Last week New York Mayor Michael Blumberg and Senator Charles Schumer released a report claiming that the Sarbanes-Oxley Act is chasing away foreign business. The main statistic they cite to support this claim is that the proportion of "global IPOs" initiated on American stock exchanges is only a third of it was in 2001, and that 24 out of the world's 25 largest IPOs in the last year were held overseas. This doesn't sound good, but - as the article at the link below points out - the reasons have little to do with regulation. They do include the following:
1) Most of the world's largest IPOs in the last few years have been "privatizations of state-owned companies in Europe and China, which for political reasons were never likely to happen in the U.S."
2) Executives to prefer to hold IPOs in bull markets - and, frankly, the stock markets overseas have generally been more bullish than those in the U.S.
3) It is cheaper to hold IPOs in overseas markets like London and Hong Kong. The local investment banks charge half of what their counterparts do in the U.S.
4) Globalization has forced foreign stock markets to become more competitive.

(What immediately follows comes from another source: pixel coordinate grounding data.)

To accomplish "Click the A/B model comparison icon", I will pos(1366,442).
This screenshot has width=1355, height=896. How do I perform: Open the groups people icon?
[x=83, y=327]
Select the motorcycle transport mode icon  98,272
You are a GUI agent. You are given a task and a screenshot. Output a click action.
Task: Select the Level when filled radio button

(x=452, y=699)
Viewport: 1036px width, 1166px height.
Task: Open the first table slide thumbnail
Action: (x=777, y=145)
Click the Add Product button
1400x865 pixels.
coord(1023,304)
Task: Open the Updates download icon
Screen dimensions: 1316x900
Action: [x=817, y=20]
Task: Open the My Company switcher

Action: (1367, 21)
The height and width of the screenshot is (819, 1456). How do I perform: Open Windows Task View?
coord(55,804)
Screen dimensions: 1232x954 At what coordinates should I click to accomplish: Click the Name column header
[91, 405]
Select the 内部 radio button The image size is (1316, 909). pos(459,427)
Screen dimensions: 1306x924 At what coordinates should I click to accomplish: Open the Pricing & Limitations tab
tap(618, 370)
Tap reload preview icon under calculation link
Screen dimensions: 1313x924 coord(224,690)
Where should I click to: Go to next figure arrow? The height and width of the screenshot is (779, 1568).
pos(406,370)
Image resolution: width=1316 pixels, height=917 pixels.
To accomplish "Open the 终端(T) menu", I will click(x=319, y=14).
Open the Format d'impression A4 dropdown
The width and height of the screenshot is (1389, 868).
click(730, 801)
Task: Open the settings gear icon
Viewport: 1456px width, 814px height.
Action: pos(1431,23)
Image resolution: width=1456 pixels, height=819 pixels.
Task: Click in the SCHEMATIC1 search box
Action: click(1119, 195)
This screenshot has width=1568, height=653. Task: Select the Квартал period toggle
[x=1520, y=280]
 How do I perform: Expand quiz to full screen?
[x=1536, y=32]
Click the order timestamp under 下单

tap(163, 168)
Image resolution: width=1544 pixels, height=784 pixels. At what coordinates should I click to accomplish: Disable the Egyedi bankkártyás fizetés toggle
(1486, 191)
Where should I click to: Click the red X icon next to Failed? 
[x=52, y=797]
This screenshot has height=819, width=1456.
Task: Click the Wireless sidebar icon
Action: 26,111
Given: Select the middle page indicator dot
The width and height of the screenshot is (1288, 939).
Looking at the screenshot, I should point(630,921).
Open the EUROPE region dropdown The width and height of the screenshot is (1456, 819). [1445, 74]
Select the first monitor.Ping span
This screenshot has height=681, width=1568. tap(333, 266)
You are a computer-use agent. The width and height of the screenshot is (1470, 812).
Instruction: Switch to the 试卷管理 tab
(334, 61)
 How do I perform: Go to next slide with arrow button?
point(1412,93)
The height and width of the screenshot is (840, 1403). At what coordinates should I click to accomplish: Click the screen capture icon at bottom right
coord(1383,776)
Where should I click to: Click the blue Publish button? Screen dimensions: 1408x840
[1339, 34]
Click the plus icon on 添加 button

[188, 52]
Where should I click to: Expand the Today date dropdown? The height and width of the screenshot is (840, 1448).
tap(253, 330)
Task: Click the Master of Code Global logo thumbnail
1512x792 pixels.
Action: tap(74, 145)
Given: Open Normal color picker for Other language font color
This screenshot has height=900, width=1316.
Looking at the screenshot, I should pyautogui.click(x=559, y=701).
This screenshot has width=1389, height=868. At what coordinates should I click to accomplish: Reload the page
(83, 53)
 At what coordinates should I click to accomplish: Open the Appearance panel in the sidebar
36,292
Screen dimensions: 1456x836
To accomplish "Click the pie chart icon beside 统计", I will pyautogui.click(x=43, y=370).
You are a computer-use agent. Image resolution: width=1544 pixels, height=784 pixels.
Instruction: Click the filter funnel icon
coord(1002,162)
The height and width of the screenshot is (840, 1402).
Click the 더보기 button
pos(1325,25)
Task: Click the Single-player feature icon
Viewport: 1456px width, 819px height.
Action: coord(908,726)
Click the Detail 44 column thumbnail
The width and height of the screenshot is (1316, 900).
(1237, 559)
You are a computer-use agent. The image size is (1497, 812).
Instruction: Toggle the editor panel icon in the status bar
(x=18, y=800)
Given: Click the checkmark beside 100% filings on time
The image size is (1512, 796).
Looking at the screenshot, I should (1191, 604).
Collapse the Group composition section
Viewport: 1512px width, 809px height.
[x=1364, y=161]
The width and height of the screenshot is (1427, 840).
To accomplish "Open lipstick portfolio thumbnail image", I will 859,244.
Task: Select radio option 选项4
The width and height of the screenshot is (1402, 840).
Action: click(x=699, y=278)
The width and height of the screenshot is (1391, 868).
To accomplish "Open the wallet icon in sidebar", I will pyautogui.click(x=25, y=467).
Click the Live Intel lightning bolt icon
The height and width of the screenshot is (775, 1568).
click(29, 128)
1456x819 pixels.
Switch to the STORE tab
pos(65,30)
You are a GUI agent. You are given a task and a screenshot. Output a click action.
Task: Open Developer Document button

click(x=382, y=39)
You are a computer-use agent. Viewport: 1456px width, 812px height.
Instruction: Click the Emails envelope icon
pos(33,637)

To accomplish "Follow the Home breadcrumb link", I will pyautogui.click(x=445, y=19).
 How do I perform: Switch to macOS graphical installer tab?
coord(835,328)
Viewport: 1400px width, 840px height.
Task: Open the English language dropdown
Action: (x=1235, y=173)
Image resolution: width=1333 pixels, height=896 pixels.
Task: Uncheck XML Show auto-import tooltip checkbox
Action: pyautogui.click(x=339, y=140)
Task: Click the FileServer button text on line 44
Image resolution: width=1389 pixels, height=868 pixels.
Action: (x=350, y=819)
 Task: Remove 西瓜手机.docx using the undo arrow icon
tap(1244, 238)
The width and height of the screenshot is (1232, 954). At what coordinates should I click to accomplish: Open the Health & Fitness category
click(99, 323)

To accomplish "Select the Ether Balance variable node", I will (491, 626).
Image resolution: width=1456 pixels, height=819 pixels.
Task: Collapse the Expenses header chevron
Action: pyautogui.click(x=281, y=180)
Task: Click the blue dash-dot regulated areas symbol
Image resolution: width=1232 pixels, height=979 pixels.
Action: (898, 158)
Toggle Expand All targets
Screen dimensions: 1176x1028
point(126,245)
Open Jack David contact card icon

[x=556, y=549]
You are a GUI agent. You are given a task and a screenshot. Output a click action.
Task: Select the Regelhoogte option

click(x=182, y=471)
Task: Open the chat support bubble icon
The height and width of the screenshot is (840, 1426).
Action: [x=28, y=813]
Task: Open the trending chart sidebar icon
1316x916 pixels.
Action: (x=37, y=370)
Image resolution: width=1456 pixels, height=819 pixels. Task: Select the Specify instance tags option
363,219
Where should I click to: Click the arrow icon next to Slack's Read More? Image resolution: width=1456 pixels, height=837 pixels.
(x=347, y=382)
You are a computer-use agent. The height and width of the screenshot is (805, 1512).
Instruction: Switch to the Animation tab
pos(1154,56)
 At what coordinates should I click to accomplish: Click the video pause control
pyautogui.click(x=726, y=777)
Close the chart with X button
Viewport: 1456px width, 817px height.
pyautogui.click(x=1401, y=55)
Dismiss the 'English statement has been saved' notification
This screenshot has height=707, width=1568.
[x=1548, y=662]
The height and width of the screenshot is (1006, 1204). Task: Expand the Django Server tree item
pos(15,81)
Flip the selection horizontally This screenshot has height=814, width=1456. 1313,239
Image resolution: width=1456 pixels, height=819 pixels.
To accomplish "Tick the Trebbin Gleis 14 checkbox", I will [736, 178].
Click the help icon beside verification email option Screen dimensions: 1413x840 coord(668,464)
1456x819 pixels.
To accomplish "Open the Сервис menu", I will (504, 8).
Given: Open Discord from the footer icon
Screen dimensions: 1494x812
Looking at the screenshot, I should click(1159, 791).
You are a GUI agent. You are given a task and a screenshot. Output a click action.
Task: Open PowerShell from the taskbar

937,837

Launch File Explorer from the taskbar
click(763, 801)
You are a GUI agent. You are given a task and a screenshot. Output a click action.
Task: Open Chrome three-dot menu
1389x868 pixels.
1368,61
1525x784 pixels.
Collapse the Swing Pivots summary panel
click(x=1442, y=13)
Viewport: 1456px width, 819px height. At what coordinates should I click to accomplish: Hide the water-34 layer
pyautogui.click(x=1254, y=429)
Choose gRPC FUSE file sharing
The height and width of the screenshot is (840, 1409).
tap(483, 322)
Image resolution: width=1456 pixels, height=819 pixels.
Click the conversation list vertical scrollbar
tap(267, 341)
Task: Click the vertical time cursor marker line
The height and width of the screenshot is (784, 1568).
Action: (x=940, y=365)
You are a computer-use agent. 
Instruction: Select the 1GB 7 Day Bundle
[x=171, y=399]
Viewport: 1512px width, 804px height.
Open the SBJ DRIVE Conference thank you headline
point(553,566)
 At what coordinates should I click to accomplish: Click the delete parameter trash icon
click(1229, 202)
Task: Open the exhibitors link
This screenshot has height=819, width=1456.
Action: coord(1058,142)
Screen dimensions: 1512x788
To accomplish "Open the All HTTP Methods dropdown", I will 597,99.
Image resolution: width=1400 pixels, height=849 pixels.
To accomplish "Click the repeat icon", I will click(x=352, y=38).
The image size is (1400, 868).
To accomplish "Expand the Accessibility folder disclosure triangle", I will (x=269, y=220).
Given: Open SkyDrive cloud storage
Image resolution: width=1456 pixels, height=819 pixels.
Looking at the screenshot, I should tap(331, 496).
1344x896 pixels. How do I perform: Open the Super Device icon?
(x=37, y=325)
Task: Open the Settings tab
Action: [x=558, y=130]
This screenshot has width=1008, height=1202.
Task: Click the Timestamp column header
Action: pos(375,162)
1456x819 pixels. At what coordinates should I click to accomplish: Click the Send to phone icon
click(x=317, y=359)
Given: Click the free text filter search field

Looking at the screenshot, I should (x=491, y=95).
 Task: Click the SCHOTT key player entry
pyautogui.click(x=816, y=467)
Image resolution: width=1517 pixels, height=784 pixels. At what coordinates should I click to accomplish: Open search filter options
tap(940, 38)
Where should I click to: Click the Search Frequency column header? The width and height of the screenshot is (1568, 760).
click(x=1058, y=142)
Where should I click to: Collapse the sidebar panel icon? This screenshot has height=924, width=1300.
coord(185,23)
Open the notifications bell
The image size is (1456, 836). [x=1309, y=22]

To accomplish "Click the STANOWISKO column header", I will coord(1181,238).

As a consequence, although many of them also have tough regulations, they have become more "liquid and open" and can compete with U.S. stock markets far more readily than they once could.
The "lessons learned" from this bit of news should be sobering to all U.S. stockbrokers and investment bankers. Just as it has for the programmers of Bangalore or the endodontists of Bucharest, globalization has enabled foreigners to do your jobs a lot more cheaply than you can - and just as well. American stockbrokers and investment bankers have, not just willingly, but eagerly abetted the downsizing and outsourcing of millions of American workers for decades. Maybe it's time for them to be downsized and outsourced, too.